Reducing the number of features

When a dataset has many features, it can cause problems: slower training, overfitting, and difficulty visualising the data. This note covers techniques to reduce features while keeping the useful information.

Why Reduce Features?

Curse of dimensionality: Models need exponentially more data as features increase
Noise reduction: Irrelevant features add noise
Faster training: Fewer features = faster computation
Better generalisation: Simpler models often perform better on new data
Visualisation: Hard to plot more than 2-3 dimensions

Principal Component Analysis (PCA)

PCA finds new features (called principal components) that are combinations of the original features. These new features capture the most variance in the data using fewer dimensions.

How It Works (Simplified)

Centre the data (subtract the mean)
Find the direction of maximum variance (first principal component)
Find the next direction of maximum variance, perpendicular to the first
Repeat until you have as many components as original features
Keep only the top K components that explain most of the variance

Simple Analogy

Imagine photographing a 3D object.
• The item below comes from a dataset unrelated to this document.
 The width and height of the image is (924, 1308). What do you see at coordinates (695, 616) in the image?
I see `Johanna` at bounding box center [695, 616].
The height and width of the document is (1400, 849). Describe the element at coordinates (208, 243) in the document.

Some angles capture the shape better than others. PCA finds the “best angles” to view your high-dimensional data in fewer dimensions.

Example

from sklearn.decomposition import PCA
from sklearn.preprocessing import StandardScaler

# Always scale before PCA
scaler = StandardScaler()
X_scaled = scaler.fit_transform(X)

# Reduce from many features to 2
pca = PCA(n_components=2)
X_reduced = pca.fit_transform(X_scaled)

# How much variance does each component explain?
print(pca.explained_variance_ratio_)
# [0.72, 0.23] → First two components explain 95% of variance

Choosing the Number of Components

# Keep components that explain 95% of variance
pca = PCA(n_components=0.95)
X_reduced = pca.fit_transform(X_scaled)

print(f"Reduced from {X.shape[1]} to {X_reduced.shape[1]} features")

When to Use PCA

Visualising high-dimensional data
Reducing features before training (speeds up model)
Removing multicollinearity
Noise reduction

Limitations

Components are hard to interpret (they’re combinations of original features)
Assumes linear relationships
Sensitive to scale (always standardise first)
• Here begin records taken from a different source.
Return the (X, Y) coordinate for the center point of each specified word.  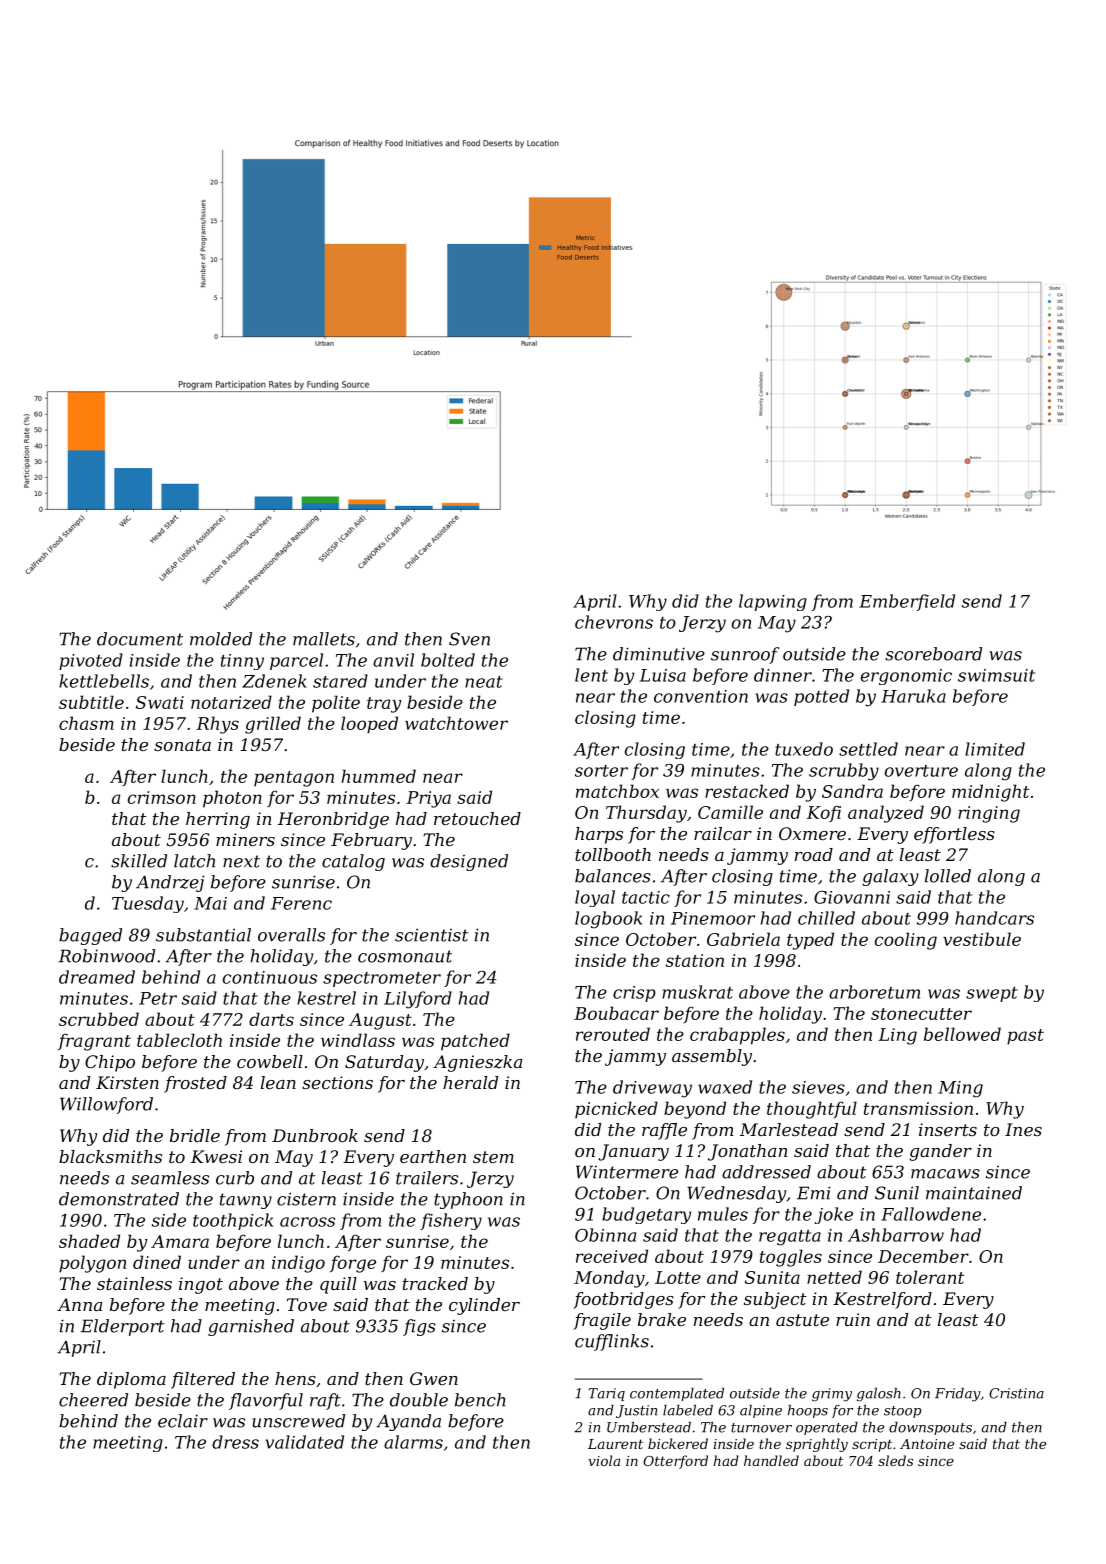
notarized (231, 702)
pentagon (294, 779)
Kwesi (216, 1156)
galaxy (891, 877)
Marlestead (789, 1129)
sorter (601, 771)
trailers (427, 1178)
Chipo (110, 1063)
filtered (203, 1380)
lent (591, 675)
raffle (664, 1131)
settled (868, 749)
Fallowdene (931, 1214)
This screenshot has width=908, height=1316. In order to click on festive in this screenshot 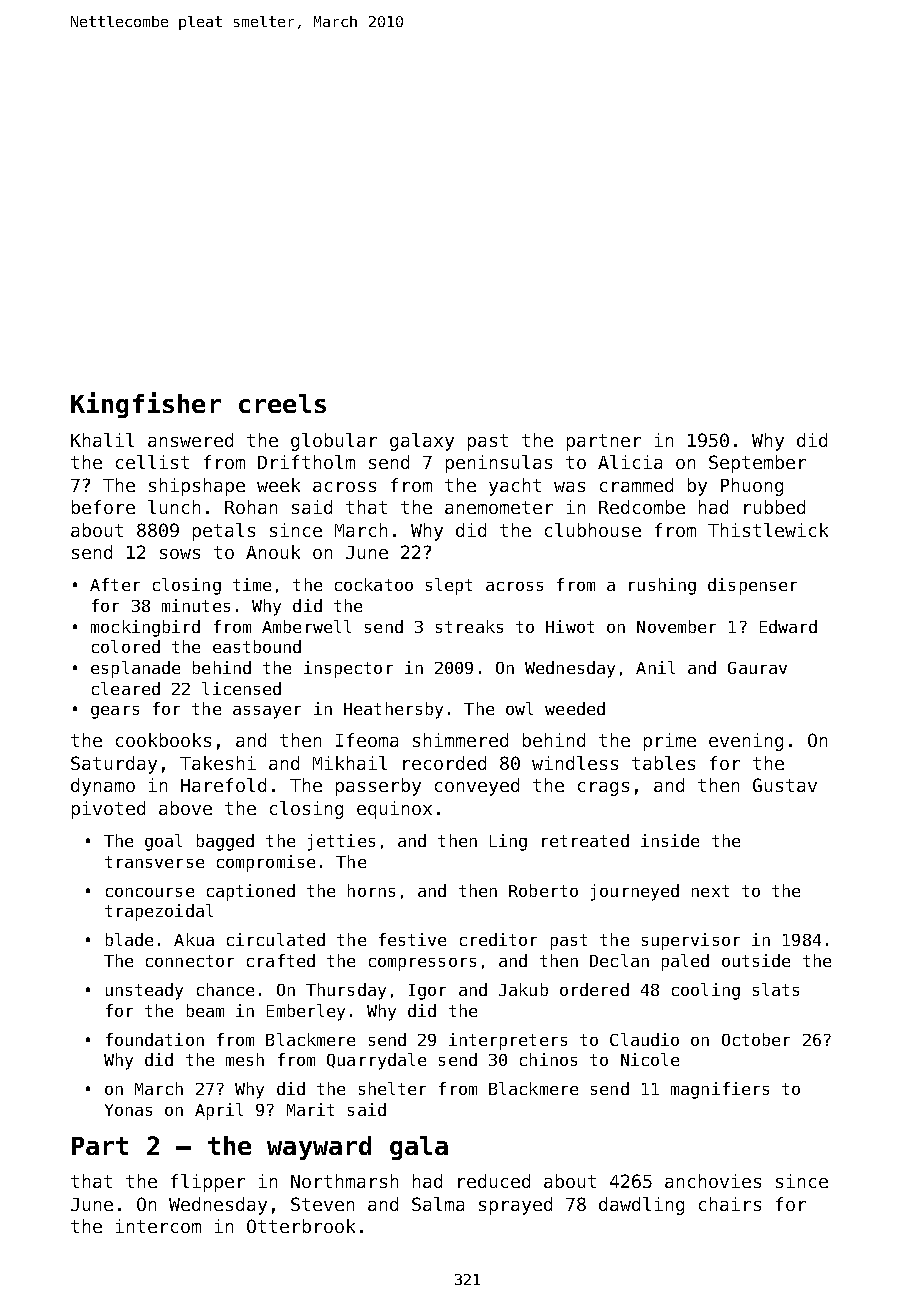, I will do `click(412, 939)`.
Determining Feature Importance

Before removing features, figure out which ones matter.

Correlation Analysis

Check how strongly each feature correlates with the target.

import pandas as pd

# Correlation with target
correlations = df.corr()['target'].sort_values(ascending=False)
print(correlations)

# Drop features with low correlation
low_correlation_features = correlations[abs(correlations) < 0.1].index
df_reduced = df.drop(columns=low_correlation_features)

Tree-Based Feature Importance

Decision trees and random forests naturally rank features by how useful they are for splitting.

from sklearn.ensemble import RandomForestClassifier

model = RandomForestClassifier()
model.fit(X, y)

# Get feature importances
importances = pd.Series(model.feature_importances_, index=feature_names)
importances.sort_values(ascending=False).head(10)

Mutual Information

Measures how much knowing a feature tells you about the target. Works for non-linear relationships.

from sklearn.feature_selection import mutual_info_classif

mi_scores = mutual_info_classif(X, y)
mi_series = pd.Series(mi_scores, index=feature_names)
mi_series.sort_values(ascending=False)

Permutation Importance

Shuffle each feature and see how much the model’s performance drops. Bigger drop = more important.

from sklearn.inspection import permutation_importance

result = permutation_importance(model, X_test, y_test, n_repeats=10)
importances = pd.Series(result.importances_mean, index=feature_names)

Feature Selection Methods

Filter Methods

Score features independently of the model, then select top K.

from sklearn.feature_selection import SelectKBest, f_classif

# Select top 10 features
selector = SelectKBest(f_classif, k=10)
X_selected = selector.fit_transform(X, y)

Wrapper Methods

Train models with different feature subsets, pick the best.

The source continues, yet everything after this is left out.